*** Records ***

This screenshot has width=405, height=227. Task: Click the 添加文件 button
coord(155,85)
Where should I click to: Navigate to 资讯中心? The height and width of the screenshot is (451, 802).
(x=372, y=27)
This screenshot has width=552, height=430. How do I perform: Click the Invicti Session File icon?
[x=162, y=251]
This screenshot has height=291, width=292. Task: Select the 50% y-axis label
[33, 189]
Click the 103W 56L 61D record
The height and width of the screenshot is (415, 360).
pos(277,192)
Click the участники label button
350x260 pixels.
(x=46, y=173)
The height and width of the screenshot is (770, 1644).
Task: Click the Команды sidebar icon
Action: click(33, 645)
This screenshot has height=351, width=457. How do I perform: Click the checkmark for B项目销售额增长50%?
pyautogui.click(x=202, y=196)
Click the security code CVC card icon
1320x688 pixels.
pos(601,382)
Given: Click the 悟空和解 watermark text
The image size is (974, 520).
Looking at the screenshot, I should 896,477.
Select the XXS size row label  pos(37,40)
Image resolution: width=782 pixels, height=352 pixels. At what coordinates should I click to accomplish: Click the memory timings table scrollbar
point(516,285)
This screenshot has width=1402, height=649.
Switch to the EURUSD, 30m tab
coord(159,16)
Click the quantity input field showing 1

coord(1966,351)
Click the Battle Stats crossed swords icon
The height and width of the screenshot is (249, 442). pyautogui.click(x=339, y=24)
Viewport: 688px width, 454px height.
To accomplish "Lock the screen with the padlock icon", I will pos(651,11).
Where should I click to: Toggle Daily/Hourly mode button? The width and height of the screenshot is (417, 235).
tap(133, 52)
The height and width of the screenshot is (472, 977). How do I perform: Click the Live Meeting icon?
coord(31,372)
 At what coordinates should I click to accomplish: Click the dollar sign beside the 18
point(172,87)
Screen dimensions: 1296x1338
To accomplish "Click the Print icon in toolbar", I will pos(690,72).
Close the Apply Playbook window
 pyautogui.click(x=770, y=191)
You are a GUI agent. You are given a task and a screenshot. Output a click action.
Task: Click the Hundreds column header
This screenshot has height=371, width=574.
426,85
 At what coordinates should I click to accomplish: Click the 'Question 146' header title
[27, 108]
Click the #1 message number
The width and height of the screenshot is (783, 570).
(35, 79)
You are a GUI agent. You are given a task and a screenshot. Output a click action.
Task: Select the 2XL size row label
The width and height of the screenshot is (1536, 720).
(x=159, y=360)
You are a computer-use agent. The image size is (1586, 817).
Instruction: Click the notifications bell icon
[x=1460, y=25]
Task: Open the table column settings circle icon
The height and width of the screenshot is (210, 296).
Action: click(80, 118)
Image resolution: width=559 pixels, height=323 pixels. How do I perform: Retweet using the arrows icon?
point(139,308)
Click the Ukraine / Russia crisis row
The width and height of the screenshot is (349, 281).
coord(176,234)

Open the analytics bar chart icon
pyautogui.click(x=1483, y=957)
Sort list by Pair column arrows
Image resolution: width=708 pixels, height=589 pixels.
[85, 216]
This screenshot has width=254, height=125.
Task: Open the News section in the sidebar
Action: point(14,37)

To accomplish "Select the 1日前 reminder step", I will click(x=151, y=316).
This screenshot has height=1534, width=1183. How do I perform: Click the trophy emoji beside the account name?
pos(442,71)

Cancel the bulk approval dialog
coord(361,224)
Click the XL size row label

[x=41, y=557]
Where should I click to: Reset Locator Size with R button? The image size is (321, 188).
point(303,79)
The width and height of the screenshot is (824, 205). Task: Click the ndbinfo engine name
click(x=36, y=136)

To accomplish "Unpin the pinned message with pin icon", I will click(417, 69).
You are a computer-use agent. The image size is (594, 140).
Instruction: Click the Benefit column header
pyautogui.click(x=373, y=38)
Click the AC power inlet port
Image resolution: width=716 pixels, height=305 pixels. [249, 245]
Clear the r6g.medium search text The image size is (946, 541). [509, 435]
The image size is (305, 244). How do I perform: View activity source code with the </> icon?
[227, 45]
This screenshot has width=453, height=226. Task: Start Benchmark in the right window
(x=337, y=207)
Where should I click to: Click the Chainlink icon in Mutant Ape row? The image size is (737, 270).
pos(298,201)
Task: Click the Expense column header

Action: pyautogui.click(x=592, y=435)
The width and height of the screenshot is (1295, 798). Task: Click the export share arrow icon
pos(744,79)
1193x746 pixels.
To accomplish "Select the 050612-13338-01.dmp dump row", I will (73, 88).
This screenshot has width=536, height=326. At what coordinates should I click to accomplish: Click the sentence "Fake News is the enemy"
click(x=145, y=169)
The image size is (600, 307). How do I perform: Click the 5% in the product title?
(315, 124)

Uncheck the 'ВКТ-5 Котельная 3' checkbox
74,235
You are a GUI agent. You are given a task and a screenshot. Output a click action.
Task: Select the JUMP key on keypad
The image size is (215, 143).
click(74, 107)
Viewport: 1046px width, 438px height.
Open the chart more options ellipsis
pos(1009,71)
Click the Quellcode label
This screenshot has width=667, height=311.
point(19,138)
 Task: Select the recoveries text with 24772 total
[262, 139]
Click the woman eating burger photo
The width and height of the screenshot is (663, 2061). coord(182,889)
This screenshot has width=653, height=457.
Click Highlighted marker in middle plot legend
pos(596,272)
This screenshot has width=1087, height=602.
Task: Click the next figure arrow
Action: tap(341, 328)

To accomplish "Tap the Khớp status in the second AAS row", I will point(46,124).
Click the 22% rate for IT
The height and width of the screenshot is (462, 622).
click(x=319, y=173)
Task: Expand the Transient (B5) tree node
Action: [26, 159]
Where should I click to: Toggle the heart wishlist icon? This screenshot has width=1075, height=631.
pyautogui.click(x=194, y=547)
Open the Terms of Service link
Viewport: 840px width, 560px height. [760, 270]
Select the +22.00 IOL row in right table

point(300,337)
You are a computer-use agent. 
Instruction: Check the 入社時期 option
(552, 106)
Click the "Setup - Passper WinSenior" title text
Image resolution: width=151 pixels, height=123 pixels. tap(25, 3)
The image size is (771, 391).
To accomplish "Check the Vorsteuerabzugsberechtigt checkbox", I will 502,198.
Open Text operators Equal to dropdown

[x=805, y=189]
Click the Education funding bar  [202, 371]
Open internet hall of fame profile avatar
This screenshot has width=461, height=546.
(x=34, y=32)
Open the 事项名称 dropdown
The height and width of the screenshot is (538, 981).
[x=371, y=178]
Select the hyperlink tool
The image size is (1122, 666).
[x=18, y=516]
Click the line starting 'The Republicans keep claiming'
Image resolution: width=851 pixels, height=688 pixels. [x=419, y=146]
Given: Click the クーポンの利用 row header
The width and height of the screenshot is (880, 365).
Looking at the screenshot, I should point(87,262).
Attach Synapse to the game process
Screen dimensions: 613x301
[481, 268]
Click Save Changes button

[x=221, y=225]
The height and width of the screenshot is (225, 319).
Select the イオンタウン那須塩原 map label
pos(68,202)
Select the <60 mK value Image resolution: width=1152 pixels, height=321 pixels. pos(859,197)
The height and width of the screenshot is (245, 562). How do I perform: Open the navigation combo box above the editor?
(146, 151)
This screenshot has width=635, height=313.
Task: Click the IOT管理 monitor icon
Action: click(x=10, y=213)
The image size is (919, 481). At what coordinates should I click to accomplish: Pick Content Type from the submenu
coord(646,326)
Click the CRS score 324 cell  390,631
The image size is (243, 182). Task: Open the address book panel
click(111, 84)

***

Your task =>
Would you repeat all the material exactly as it is shown?

Exercise response =>
This screenshot has width=405, height=227. Task: Click the 添加文件 button
coord(155,85)
Where should I click to: Navigate to 资讯中心? The height and width of the screenshot is (451, 802).
(x=372, y=27)
This screenshot has width=552, height=430. How do I perform: Click the Invicti Session File icon?
[x=162, y=251]
This screenshot has height=291, width=292. Task: Select the 50% y-axis label
[33, 189]
Click the 103W 56L 61D record
The height and width of the screenshot is (415, 360).
pos(277,192)
Click the участники label button
350x260 pixels.
(x=46, y=173)
The height and width of the screenshot is (770, 1644).
Task: Click the Команды sidebar icon
Action: click(33, 645)
This screenshot has height=351, width=457. How do I perform: Click the checkmark for B项目销售额增长50%?
pyautogui.click(x=202, y=196)
Click the security code CVC card icon
1320x688 pixels.
pos(601,382)
Given: Click the 悟空和解 watermark text
The image size is (974, 520).
Looking at the screenshot, I should 896,477.
Select the XXS size row label  pos(37,40)
Image resolution: width=782 pixels, height=352 pixels. At what coordinates should I click to accomplish: Click the memory timings table scrollbar
point(516,285)
This screenshot has width=1402, height=649.
Switch to the EURUSD, 30m tab
coord(159,16)
Click the quantity input field showing 1

coord(1966,351)
Click the Battle Stats crossed swords icon
The height and width of the screenshot is (249, 442). pyautogui.click(x=339, y=24)
Viewport: 688px width, 454px height.
To accomplish "Lock the screen with the padlock icon", I will pos(651,11).
Where should I click to: Toggle Daily/Hourly mode button? The width and height of the screenshot is (417, 235).
tap(133, 52)
The height and width of the screenshot is (472, 977). How do I perform: Click the Live Meeting icon?
coord(31,372)
 At what coordinates should I click to accomplish: Click the dollar sign beside the 18
point(172,87)
Screen dimensions: 1296x1338
To accomplish "Click the Print icon in toolbar", I will pos(690,72).
Close the Apply Playbook window
 pyautogui.click(x=770, y=191)
You are a GUI agent. You are given a task and a screenshot. Output a click action.
Task: Click the Hundreds column header
This screenshot has height=371, width=574.
426,85
 At what coordinates should I click to accomplish: Click the 'Question 146' header title
[27, 108]
Click the #1 message number
The width and height of the screenshot is (783, 570).
(35, 79)
You are a GUI agent. You are given a task and a screenshot. Output a click action.
Task: Select the 2XL size row label
The width and height of the screenshot is (1536, 720).
(x=159, y=360)
You are a computer-use agent. The image size is (1586, 817).
Instruction: Click the notifications bell icon
[x=1460, y=25]
Task: Open the table column settings circle icon
The height and width of the screenshot is (210, 296).
Action: click(80, 118)
Image resolution: width=559 pixels, height=323 pixels. How do I perform: Retweet using the arrows icon?
point(139,308)
Click the Ukraine / Russia crisis row
The width and height of the screenshot is (349, 281).
coord(176,234)

Open the analytics bar chart icon
pyautogui.click(x=1483, y=957)
Sort list by Pair column arrows
Image resolution: width=708 pixels, height=589 pixels.
[85, 216]
This screenshot has width=254, height=125.
Task: Open the News section in the sidebar
Action: point(14,37)

To accomplish "Select the 1日前 reminder step", I will click(x=151, y=316).
This screenshot has height=1534, width=1183. How do I perform: Click the trophy emoji beside the account name?
pos(442,71)

Cancel the bulk approval dialog
coord(361,224)
Click the XL size row label

[x=41, y=557]
Where should I click to: Reset Locator Size with R button? The image size is (321, 188).
point(303,79)
The width and height of the screenshot is (824, 205). Task: Click the ndbinfo engine name
click(x=36, y=136)

To accomplish "Unpin the pinned message with pin icon", I will click(417, 69).
You are a computer-use agent. The image size is (594, 140).
Instruction: Click the Benefit column header
pyautogui.click(x=373, y=38)
Click the AC power inlet port
Image resolution: width=716 pixels, height=305 pixels. [249, 245]
Clear the r6g.medium search text The image size is (946, 541). [509, 435]
The image size is (305, 244). How do I perform: View activity source code with the </> icon?
[227, 45]
This screenshot has width=453, height=226. Task: Start Benchmark in the right window
(x=337, y=207)
Where should I click to: Click the Chainlink icon in Mutant Ape row? The image size is (737, 270).
pos(298,201)
Task: Click the Expense column header

Action: pyautogui.click(x=592, y=435)
The width and height of the screenshot is (1295, 798). Task: Click the export share arrow icon
pos(744,79)
1193x746 pixels.
To accomplish "Select the 050612-13338-01.dmp dump row", I will (73, 88).
This screenshot has width=536, height=326. At what coordinates should I click to accomplish: Click the sentence "Fake News is the enemy"
click(x=145, y=169)
The image size is (600, 307). How do I perform: Click the 5% in the product title?
(315, 124)

Uncheck the 'ВКТ-5 Котельная 3' checkbox
74,235
You are a GUI agent. You are given a task and a screenshot. Output a click action.
Task: Select the JUMP key on keypad
The image size is (215, 143).
click(74, 107)
Viewport: 1046px width, 438px height.
Open the chart more options ellipsis
pos(1009,71)
Click the Quellcode label
This screenshot has width=667, height=311.
point(19,138)
 Task: Select the recoveries text with 24772 total
[262, 139]
Click the woman eating burger photo
The width and height of the screenshot is (663, 2061). coord(182,889)
This screenshot has width=653, height=457.
Click Highlighted marker in middle plot legend
pos(596,272)
This screenshot has width=1087, height=602.
Task: Click the next figure arrow
Action: tap(341, 328)

To accomplish "Tap the Khớp status in the second AAS row", I will point(46,124).
Click the 22% rate for IT
The height and width of the screenshot is (462, 622).
click(x=319, y=173)
Task: Expand the Transient (B5) tree node
Action: [26, 159]
Where should I click to: Toggle the heart wishlist icon? This screenshot has width=1075, height=631.
pyautogui.click(x=194, y=547)
Open the Terms of Service link
Viewport: 840px width, 560px height. [760, 270]
Select the +22.00 IOL row in right table

point(300,337)
You are a computer-use agent. 
Instruction: Check the 入社時期 option
(552, 106)
Click the "Setup - Passper WinSenior" title text
Image resolution: width=151 pixels, height=123 pixels. tap(25, 3)
The image size is (771, 391).
To accomplish "Check the Vorsteuerabzugsberechtigt checkbox", I will 502,198.
Open Text operators Equal to dropdown

[x=805, y=189]
Click the Education funding bar  [202, 371]
Open internet hall of fame profile avatar
This screenshot has width=461, height=546.
(x=34, y=32)
Open the 事项名称 dropdown
The height and width of the screenshot is (538, 981).
[x=371, y=178]
Select the hyperlink tool
The image size is (1122, 666).
[x=18, y=516]
Click the line starting 'The Republicans keep claiming'
Image resolution: width=851 pixels, height=688 pixels. [x=419, y=146]
Given: Click the クーポンの利用 row header
The width and height of the screenshot is (880, 365).
Looking at the screenshot, I should point(87,262).
Attach Synapse to the game process
Screen dimensions: 613x301
[481, 268]
Click Save Changes button

[x=221, y=225]
The height and width of the screenshot is (225, 319).
Select the イオンタウン那須塩原 map label
pos(68,202)
Select the <60 mK value Image resolution: width=1152 pixels, height=321 pixels. pos(859,197)
The height and width of the screenshot is (245, 562). How do I perform: Open the navigation combo box above the editor?
(146, 151)
This screenshot has width=635, height=313.
Task: Click the IOT管理 monitor icon
Action: click(x=10, y=213)
The image size is (919, 481). At what coordinates should I click to accomplish: Pick Content Type from the submenu
coord(646,326)
Click the CRS score 324 cell  390,631
The image size is (243, 182). Task: Open the address book panel
click(111, 84)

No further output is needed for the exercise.